**Work required**
Could each entry below be printed again exactly as given?

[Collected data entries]
----------

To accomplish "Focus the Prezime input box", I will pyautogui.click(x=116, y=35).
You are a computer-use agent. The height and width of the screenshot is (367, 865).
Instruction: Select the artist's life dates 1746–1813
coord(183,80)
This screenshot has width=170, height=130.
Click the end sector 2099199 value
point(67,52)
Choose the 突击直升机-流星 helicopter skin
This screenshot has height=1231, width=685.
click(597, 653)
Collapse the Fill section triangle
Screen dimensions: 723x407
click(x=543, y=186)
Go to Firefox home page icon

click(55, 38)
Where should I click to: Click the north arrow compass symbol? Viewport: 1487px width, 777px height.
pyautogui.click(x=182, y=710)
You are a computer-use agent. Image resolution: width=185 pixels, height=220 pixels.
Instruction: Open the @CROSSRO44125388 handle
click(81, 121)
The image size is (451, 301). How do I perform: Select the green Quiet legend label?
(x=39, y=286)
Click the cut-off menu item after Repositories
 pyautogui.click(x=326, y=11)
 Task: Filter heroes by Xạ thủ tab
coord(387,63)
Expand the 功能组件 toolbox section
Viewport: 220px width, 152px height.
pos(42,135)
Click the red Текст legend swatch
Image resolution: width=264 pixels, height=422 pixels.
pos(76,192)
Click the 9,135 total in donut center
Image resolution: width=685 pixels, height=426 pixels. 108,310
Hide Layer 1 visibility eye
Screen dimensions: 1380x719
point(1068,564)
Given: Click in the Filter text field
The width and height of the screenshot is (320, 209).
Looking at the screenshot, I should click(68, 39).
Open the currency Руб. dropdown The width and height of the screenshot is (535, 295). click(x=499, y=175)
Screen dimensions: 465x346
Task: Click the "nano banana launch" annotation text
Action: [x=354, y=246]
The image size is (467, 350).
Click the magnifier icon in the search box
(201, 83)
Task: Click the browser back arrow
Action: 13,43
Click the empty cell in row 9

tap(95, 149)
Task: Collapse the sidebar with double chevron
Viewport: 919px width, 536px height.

----------

**Answer to the exercise**
To accomplish "Focus the Prezime input box", I will pyautogui.click(x=116, y=35).
You are a computer-use agent. The height and width of the screenshot is (367, 865).
Instruction: Select the artist's life dates 1746–1813
coord(183,80)
This screenshot has width=170, height=130.
Click the end sector 2099199 value
point(67,52)
Choose the 突击直升机-流星 helicopter skin
This screenshot has height=1231, width=685.
click(597, 653)
Collapse the Fill section triangle
Screen dimensions: 723x407
click(x=543, y=186)
Go to Firefox home page icon

click(55, 38)
Where should I click to: Click the north arrow compass symbol? Viewport: 1487px width, 777px height.
pyautogui.click(x=182, y=710)
You are a computer-use agent. Image resolution: width=185 pixels, height=220 pixels.
Instruction: Open the @CROSSRO44125388 handle
click(81, 121)
The image size is (451, 301). How do I perform: Select the green Quiet legend label?
(x=39, y=286)
Click the cut-off menu item after Repositories
 pyautogui.click(x=326, y=11)
 Task: Filter heroes by Xạ thủ tab
coord(387,63)
Expand the 功能组件 toolbox section
Viewport: 220px width, 152px height.
pos(42,135)
Click the red Текст legend swatch
Image resolution: width=264 pixels, height=422 pixels.
pos(76,192)
Click the 9,135 total in donut center
Image resolution: width=685 pixels, height=426 pixels. 108,310
Hide Layer 1 visibility eye
Screen dimensions: 1380x719
point(1068,564)
Given: Click in the Filter text field
The width and height of the screenshot is (320, 209).
Looking at the screenshot, I should click(68, 39).
Open the currency Руб. dropdown The width and height of the screenshot is (535, 295). click(x=499, y=175)
Screen dimensions: 465x346
Task: Click the "nano banana launch" annotation text
Action: [x=354, y=246]
The image size is (467, 350).
Click the magnifier icon in the search box
(201, 83)
Task: Click the browser back arrow
Action: 13,43
Click the empty cell in row 9

tap(95, 149)
Task: Collapse the sidebar with double chevron
Viewport: 919px width, 536px height.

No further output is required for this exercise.